641. I had rather hoped that we would not have
to ask you to spare time to come and deal with this matter, but
it is evident from the points that the Director of Public Prosecutions
felt were only proper to be answered by you that it is going to
be very helpful for us to have your views, and I then will venture
to add a couple more questions of my own at the end. Perhaps in
order to save your time we will just go straight through these
points, although of course my colleagues may want to ask you supplementary
questions. Going back to Part III of the Public Order Act 1986
where your consent is required for any prosecutionsand
let us leave aside for a moment the question of vexatious cases
because I have no difficulty over any of thathow over the
history of this have the Convention of Human Rights points been
taken into account?
(Lord Goldsmith) Thank you, my Lord Chairman. I will
just make it clear that I am very happy to help the Committee
so I am not in the slightest bit troubled about having been asked
to come. As I indicated in my memorandum of 2 January, the stating
point is that Parliament itself has decided where the balance
should be struck between freedom of expression and unlawful conduct.

STATED TASK A: In the hearing transcript, what date does Lord Goldsmith give for his memorandum?
STATED TASK B: Carry on the hearing transcript, starting right after Lord Goldsmith's sentence about Parliament striking the balance between freedom of expression and unlawful conduct.
You won't need the records that follow the hearing transcript.

DATA EXTRACT:
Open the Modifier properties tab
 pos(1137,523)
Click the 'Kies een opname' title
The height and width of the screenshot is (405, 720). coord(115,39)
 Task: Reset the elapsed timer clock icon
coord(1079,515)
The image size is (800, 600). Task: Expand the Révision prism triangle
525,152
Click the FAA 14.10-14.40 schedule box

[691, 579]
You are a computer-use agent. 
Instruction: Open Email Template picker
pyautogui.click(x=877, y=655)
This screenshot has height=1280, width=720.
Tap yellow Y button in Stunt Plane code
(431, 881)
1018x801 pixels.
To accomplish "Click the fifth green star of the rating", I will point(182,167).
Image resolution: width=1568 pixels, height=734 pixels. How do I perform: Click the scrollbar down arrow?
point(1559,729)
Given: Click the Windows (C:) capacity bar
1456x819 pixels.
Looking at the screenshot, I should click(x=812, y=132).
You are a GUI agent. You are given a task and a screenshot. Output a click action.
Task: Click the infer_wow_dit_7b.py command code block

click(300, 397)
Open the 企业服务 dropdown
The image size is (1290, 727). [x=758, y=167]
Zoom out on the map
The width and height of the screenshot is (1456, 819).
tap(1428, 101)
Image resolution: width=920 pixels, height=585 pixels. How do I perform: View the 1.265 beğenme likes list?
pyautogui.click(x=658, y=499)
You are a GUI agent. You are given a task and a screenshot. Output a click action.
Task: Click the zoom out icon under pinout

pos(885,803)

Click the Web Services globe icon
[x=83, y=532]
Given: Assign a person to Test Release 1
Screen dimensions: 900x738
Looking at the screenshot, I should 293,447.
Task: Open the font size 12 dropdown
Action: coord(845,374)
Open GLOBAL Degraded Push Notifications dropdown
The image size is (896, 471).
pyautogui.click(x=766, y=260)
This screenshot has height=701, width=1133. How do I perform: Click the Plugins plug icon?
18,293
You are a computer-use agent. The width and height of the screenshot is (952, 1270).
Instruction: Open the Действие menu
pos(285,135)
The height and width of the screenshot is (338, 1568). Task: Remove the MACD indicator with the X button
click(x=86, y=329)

FINAL ANSWER A: 2 January

FINAL ANSWER B:
I think that is the starting point, so the first step that I would
have to consider when a case comes to me is whether the elements
which Parliament has set out as being the ingredients of the offence
are met or not. As I indicated in the draft guidance that I produced
at the time in the context of the Anti-Terrorism, Crime and Security
Bill, I think the combination of the steps which are there sets
quite a high threshold. That is the first point, but of course
I recognise that I am still required as a public authority to
act in accordance with the Human Right Acts and with Convention
rights. In the area where I have been dealing with it under the
Public Order Act, the cases where I have granted consent have
in fact been so clear in terms of the mischief of the conduct
in question that there has not been, in my view, any compelling
Convention argument the other way, so I cannot give you examples
where I have said that this conduct is not sufficiently serious
to justify a prosecution. The sort of things that we have been
concerned with are what I regard as scurrilous, offensive broadsheets,
pamphlets and material which are distributed. I think I could
give an example, although it is not one that I have had to deal
with, of the sort of case where I would think Convention rights
would come in, and that is the European Court decision in a case
called Jersild v Denmark, the reference to which is 1994.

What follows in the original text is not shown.